> **THE TASK**
Which of the lines below hold the word "http"? Pull each of them out.

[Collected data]
◇ ◇ ◇
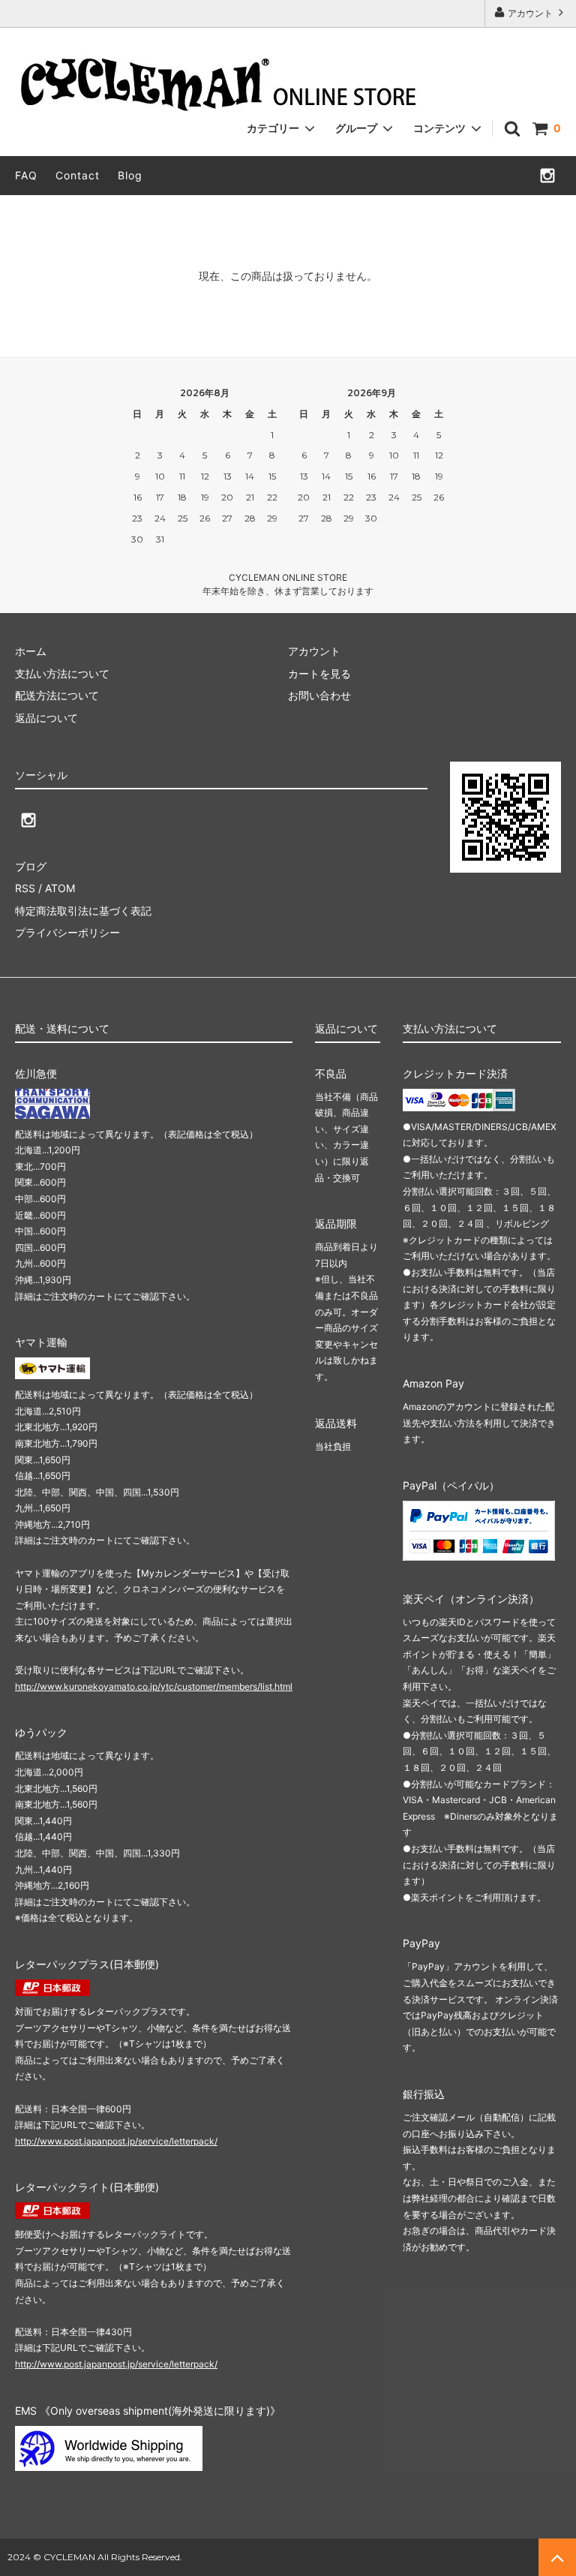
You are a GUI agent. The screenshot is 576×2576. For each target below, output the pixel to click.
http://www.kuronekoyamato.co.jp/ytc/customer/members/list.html (153, 1686)
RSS (25, 888)
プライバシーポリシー (67, 932)
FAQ (26, 175)
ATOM (60, 888)
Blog (130, 175)
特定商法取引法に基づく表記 (83, 910)
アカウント (530, 13)
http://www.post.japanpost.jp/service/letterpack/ (116, 2141)
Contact (78, 175)
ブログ (30, 866)
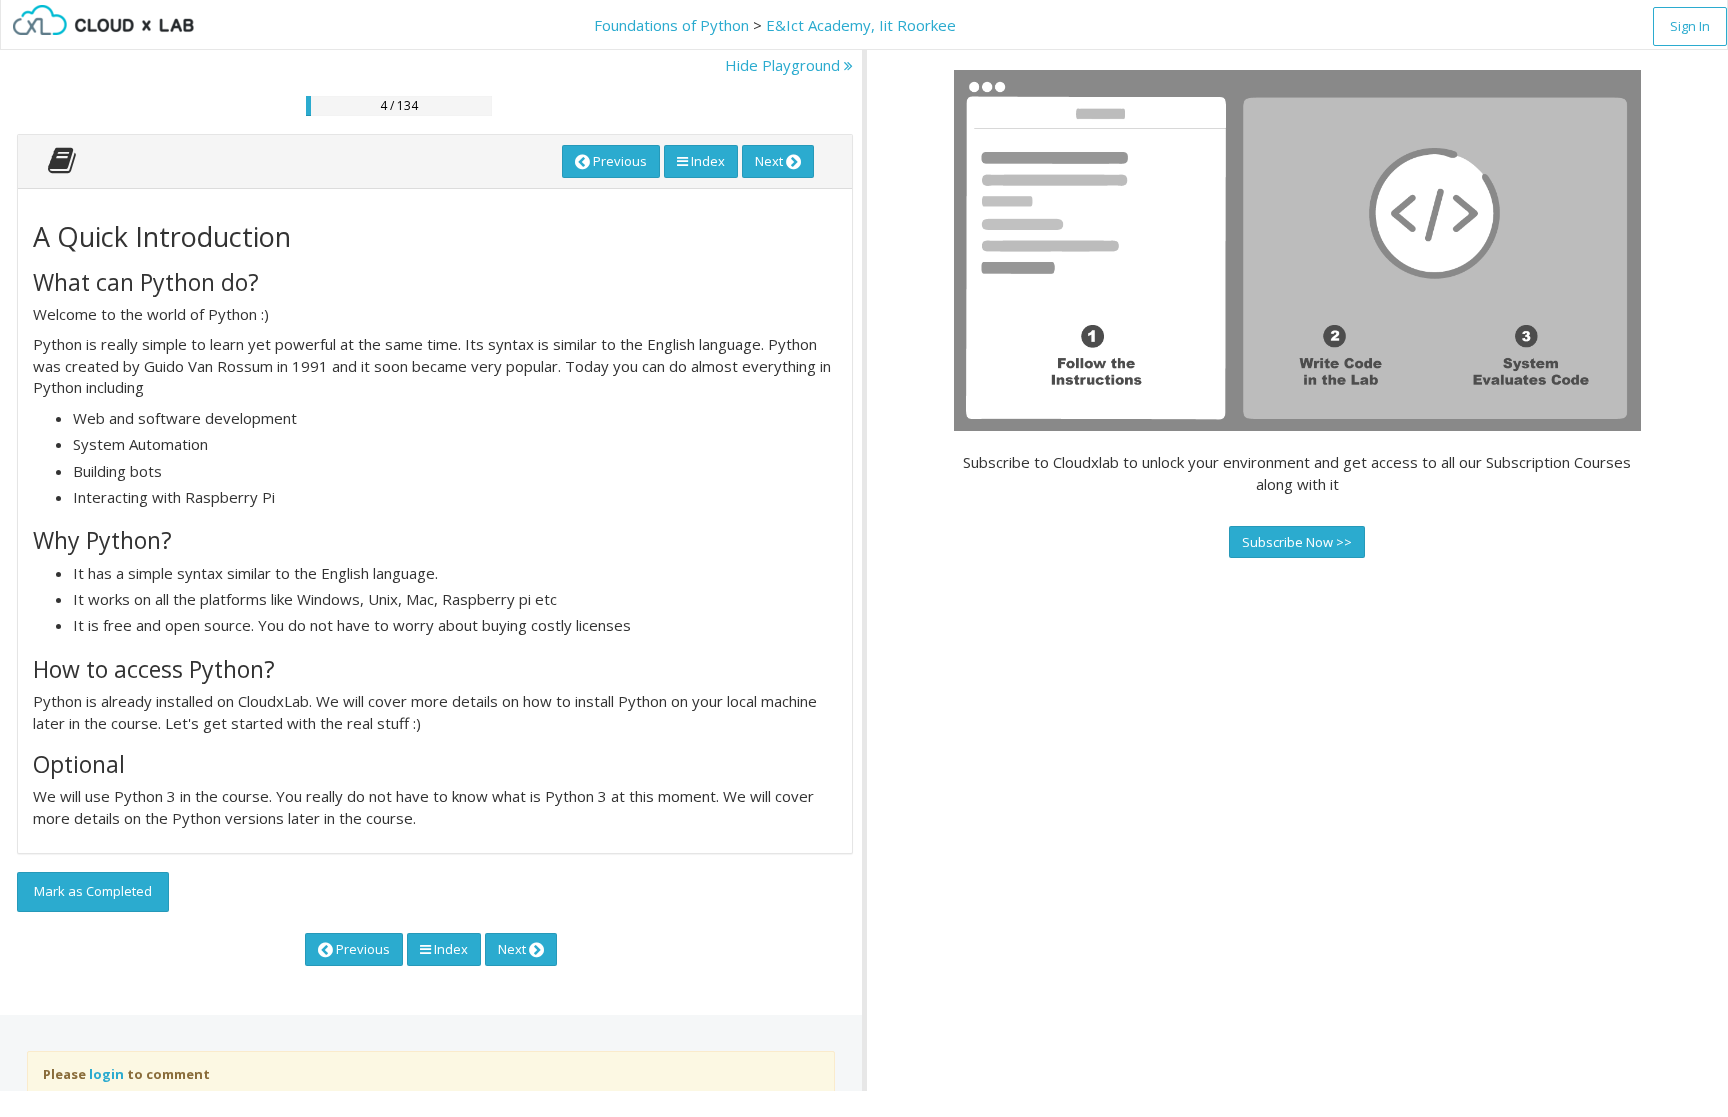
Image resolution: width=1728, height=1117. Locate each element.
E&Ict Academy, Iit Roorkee (861, 25)
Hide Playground (784, 65)
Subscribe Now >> (1297, 542)
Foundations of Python (671, 25)
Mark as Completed (93, 891)
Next (770, 161)
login (106, 1074)
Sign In (1690, 26)
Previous (618, 161)
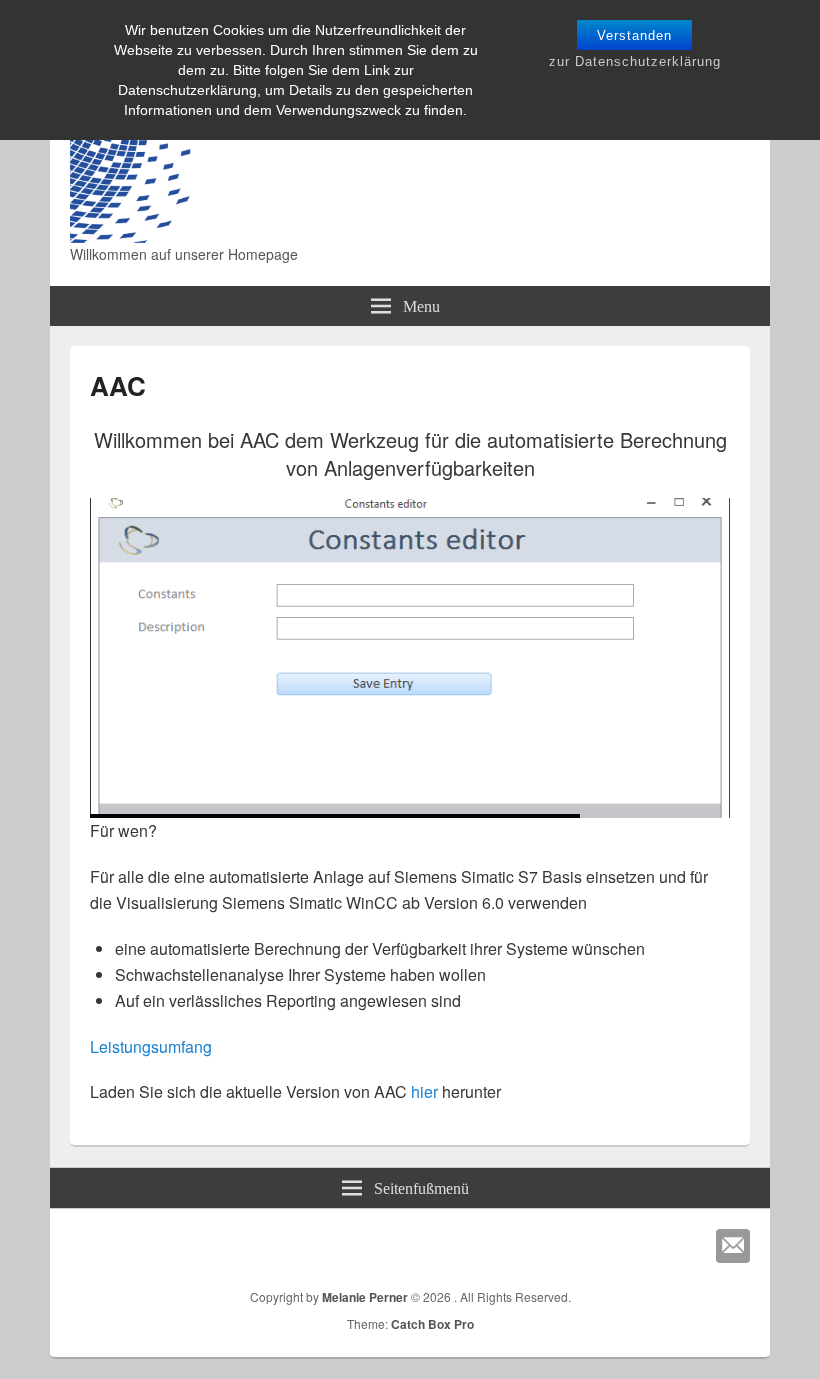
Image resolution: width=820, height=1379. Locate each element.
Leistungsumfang (151, 1046)
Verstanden (634, 35)
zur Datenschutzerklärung (635, 61)
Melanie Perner (365, 1297)
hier (424, 1091)
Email (733, 1246)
◇ ◇ ◇
> **OUTPUT FOR THIS EXERCISE**
http://www.kuronekoyamato.co.jp/ytc/customer/members/list.html (153, 1686)
http://www.post.japanpost.jp/service/letterpack/ (116, 2141)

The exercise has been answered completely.